"I'm just so heart broken cause you aren't the child I raised anymore." ~ My Mom says through tears and speaking in tongues. (If you grew up Pentecostal like I did, you know what tongues is)
"Your sister and I watched old home movies, and the person I see before me now, is nothing like the girl I raised." She continued to cry. She put her arms around me. My little Momma, she's so pint sized compared to my 5'10", large frame. Her head rests in my bosom, almost like we have reversed roles and now I'm the Mother.
"I did what I had to do to survive." I say as I begin to cry. "I don't know what else to do." I say to her softly.
My daughters play loudly while this is going on. Their laughter echos through the house. I'm glad someone has remembered the way to laugh.
My Mom and I drop the subject as quickly as it began. She begins to wash dishes and I run to the hallway to grab the vacuum.
We went about our day, taking down the inside Christmas decorations, and getting the house clean as Alexandra and I leave for Boston in less than a week. We never spoke of that moment again, and probably never will.
"Mom just feels horrible because your always so down, and depressed and you never get out of it. She watched those home videos with me and your always happy and smiling. She just wants you to be happy. No matter what happens all of us will be together in the end." ~ My sister responds to me as I ask her what happened when they watched the home videos together. "But I smile, and I do stuff. I do." I reply. "But you go from happy to really sad instantly, and it happens often and I think it scares Mom." "I can see that. I don't know what else to do."
I looked at my Mom's face hard today. Really looked. My Mom has always had this round happy face, even in her early 60's she has hardly had any wrinkles. But ever since she became Alexandra's part time caregiver, I have seen an aging. Not because Alexandra is difficult, but because she sees the pain inside this household. She sees what I have been putting up with for years now. And it hurts her. Now I know why she always would ask me in the past "Honey, you have such horrible dark circles under your eyes ~ are you okay?".

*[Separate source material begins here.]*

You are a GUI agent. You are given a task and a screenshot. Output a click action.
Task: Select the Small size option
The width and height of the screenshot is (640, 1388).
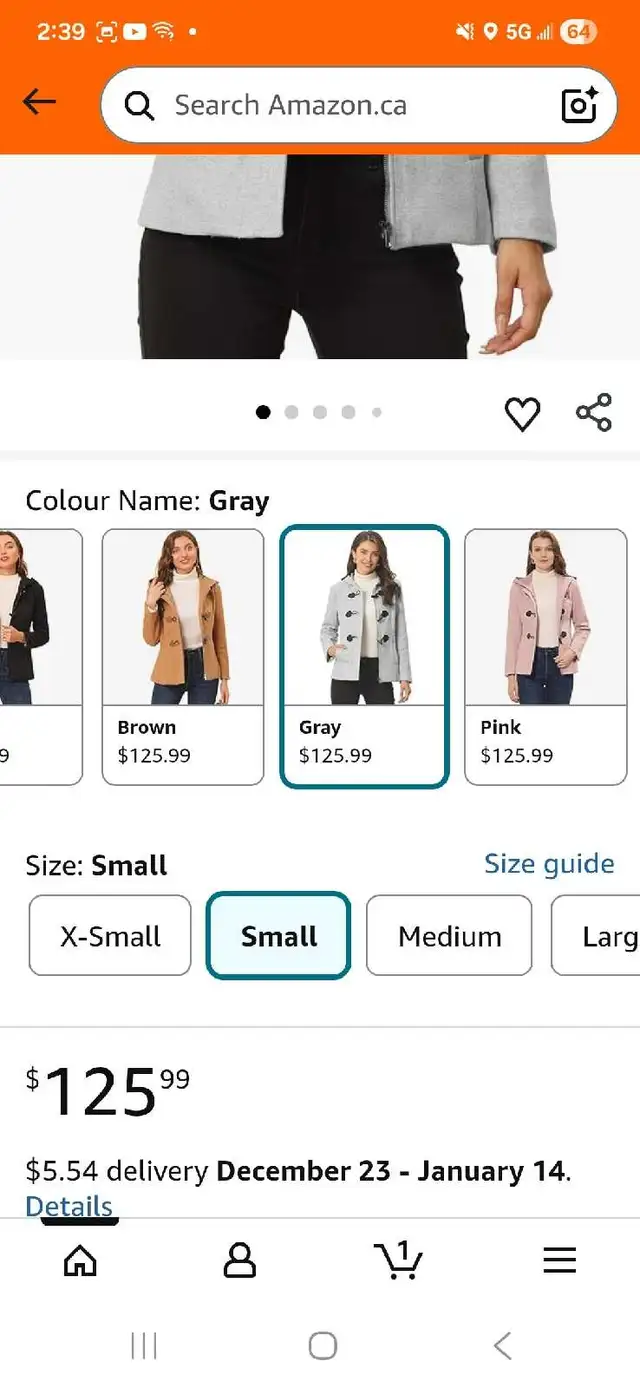pyautogui.click(x=277, y=936)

I don't know what else to do. I just don't know. I hate that its hurting my Mom. That even my Dad is crying at night because he sees what I have to put up with.
I have to take pills to get through the day. Pills to sleep at night. Because the person I need to hold me up and take care of me, can't. He can't see past his own pain. And it's not pain from the happenings of our daughter, its decades of abuse as a child, its his feeling of indifference, and narcissism that keep him from seeing the real reasons things are happening. It's pridefulness.
I don't know what else to do. I pray. It's all I have left.